# Assigned task
Transcribe exactly the lines that fall between the one holding "The image size is (500, 361)." and the one holding "Image resolution: width=850", inclusive, from the entries below.

# Dataset entries
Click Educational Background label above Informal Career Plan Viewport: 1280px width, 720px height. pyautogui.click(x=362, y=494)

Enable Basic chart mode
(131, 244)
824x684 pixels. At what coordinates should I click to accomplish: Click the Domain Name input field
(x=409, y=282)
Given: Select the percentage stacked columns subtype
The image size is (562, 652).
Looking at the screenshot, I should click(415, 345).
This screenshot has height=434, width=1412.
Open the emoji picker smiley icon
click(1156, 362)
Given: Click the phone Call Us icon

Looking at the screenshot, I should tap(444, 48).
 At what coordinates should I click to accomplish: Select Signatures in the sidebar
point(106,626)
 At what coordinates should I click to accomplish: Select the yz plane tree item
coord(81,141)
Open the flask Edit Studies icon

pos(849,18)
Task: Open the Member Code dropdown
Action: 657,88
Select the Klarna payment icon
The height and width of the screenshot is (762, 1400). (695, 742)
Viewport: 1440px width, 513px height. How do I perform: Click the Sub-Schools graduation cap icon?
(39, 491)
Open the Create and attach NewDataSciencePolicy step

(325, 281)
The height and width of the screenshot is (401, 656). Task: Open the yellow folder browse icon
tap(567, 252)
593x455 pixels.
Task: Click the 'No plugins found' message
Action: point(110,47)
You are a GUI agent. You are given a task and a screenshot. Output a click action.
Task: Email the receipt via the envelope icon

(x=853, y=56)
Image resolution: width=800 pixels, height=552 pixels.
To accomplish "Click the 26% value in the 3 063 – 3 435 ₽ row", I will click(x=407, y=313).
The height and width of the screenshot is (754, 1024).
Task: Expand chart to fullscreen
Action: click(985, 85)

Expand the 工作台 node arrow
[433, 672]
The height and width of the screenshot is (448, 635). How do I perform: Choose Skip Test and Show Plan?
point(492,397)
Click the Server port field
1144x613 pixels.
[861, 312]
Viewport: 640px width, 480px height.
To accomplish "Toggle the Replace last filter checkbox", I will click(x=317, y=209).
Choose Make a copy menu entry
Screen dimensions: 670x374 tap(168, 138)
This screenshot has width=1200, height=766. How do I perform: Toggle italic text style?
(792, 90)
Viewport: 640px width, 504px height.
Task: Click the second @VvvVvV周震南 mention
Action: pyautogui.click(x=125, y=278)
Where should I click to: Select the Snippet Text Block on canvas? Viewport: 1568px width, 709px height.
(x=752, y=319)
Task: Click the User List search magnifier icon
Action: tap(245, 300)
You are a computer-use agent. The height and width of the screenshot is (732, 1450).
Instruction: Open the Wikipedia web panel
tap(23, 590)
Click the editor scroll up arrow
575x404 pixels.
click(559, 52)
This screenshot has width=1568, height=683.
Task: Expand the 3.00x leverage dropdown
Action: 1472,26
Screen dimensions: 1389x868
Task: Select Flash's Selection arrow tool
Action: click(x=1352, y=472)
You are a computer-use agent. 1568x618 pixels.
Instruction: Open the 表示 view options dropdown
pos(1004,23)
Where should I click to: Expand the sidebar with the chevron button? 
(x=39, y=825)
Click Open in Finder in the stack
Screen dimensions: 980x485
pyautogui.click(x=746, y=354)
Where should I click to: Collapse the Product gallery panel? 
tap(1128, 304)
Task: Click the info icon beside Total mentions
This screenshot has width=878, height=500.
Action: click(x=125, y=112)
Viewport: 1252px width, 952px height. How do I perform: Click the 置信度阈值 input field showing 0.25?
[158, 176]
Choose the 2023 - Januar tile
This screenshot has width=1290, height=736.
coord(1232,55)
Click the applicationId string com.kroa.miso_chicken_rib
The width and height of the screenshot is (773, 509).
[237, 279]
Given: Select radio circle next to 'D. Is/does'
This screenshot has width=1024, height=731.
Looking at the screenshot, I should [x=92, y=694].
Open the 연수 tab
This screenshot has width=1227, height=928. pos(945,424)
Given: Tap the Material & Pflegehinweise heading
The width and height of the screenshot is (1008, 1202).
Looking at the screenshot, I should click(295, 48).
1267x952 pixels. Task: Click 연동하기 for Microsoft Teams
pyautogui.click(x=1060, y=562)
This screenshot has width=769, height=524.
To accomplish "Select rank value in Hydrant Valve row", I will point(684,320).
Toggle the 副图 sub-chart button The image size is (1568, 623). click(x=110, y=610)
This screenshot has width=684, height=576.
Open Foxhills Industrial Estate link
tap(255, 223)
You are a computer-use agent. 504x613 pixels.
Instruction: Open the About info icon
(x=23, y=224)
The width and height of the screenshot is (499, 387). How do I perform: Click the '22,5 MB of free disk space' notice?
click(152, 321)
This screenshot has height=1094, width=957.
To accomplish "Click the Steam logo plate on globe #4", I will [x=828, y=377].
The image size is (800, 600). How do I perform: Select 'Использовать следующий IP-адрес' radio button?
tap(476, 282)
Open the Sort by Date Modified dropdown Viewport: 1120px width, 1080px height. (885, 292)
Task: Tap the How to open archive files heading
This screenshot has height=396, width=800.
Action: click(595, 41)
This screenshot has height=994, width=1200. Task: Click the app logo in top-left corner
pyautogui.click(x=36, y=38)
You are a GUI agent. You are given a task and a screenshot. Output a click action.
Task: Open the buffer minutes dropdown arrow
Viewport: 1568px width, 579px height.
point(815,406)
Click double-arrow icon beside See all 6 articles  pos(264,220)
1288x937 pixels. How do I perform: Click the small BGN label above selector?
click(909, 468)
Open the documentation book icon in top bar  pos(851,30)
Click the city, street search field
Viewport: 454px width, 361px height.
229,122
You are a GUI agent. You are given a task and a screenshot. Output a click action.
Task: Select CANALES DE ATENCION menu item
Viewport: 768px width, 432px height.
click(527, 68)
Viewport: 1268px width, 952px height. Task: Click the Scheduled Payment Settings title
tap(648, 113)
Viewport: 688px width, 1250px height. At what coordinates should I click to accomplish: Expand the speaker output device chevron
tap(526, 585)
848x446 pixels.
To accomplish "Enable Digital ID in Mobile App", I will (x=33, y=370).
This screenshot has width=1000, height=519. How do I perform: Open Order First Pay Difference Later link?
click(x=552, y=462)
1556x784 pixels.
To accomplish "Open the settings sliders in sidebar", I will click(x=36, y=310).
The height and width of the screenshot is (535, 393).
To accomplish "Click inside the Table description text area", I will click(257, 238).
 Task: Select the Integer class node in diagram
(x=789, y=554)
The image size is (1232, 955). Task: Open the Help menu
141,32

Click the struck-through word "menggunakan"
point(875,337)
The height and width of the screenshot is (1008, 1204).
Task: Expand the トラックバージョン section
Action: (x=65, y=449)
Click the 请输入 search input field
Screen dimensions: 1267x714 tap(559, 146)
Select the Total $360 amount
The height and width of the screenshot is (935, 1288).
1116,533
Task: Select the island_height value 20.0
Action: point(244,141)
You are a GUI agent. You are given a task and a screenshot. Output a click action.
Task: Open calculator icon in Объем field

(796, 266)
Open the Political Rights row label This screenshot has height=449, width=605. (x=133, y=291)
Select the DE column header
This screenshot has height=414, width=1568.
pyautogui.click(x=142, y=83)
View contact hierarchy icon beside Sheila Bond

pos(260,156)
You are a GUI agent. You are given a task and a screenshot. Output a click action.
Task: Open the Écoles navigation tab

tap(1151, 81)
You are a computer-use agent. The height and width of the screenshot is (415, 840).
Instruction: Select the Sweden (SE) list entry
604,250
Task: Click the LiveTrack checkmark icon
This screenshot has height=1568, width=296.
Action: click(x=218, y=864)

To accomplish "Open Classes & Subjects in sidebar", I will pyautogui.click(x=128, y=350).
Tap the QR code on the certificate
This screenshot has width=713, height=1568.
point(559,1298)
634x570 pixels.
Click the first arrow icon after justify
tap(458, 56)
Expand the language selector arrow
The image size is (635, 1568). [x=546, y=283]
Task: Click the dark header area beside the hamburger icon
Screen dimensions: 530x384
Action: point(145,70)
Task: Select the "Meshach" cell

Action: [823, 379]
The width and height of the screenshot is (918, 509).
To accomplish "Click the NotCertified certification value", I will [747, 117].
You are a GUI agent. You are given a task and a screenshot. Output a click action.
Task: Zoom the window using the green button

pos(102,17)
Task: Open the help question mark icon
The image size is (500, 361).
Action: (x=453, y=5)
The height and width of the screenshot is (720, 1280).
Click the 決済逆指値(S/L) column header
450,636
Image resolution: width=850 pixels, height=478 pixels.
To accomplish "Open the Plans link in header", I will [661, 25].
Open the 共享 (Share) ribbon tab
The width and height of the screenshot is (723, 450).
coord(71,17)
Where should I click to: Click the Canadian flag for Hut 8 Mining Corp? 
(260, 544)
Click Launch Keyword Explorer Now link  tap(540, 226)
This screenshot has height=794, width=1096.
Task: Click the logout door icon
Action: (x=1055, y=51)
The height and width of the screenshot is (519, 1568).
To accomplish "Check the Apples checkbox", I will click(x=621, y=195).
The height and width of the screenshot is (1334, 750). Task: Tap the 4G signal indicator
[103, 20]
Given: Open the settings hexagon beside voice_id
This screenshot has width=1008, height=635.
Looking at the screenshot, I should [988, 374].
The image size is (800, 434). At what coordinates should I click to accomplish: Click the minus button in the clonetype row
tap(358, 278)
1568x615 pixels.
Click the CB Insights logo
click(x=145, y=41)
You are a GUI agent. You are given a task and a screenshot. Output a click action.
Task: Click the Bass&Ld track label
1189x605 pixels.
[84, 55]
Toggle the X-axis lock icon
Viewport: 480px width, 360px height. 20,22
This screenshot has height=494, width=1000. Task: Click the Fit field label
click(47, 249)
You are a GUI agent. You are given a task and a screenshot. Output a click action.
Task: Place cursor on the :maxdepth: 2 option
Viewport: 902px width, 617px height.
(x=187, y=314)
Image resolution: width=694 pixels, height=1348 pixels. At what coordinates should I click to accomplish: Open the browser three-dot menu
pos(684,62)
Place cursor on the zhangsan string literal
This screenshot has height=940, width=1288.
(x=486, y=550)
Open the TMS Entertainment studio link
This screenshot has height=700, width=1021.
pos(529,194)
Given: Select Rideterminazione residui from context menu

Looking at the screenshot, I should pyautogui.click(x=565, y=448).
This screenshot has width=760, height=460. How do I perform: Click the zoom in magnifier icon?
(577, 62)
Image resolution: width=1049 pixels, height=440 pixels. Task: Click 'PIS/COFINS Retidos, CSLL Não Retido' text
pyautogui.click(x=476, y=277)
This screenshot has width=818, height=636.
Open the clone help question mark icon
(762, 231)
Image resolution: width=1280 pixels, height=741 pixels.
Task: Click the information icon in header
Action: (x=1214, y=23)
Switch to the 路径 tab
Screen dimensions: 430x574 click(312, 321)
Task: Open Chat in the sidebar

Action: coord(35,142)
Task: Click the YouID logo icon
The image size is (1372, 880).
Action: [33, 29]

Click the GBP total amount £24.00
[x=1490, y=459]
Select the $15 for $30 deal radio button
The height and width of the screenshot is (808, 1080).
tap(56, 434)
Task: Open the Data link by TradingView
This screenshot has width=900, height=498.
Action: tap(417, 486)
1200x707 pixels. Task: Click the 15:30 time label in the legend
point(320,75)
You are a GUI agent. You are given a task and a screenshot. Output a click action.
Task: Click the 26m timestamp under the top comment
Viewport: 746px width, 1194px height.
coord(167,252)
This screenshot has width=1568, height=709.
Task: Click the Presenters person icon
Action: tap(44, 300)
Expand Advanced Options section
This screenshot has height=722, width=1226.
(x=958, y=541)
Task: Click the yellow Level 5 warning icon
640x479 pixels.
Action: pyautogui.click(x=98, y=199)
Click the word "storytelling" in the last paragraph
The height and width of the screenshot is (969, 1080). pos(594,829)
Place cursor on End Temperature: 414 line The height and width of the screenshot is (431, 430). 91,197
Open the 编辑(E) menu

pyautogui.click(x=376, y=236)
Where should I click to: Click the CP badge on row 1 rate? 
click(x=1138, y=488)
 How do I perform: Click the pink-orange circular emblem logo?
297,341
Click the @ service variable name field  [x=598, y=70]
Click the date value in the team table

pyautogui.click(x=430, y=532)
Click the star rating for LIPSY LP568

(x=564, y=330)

# Answer section
The image size is (500, 361).
Action: (x=453, y=5)
The height and width of the screenshot is (720, 1280).
Click the 決済逆指値(S/L) column header
450,636
Image resolution: width=850 pixels, height=478 pixels.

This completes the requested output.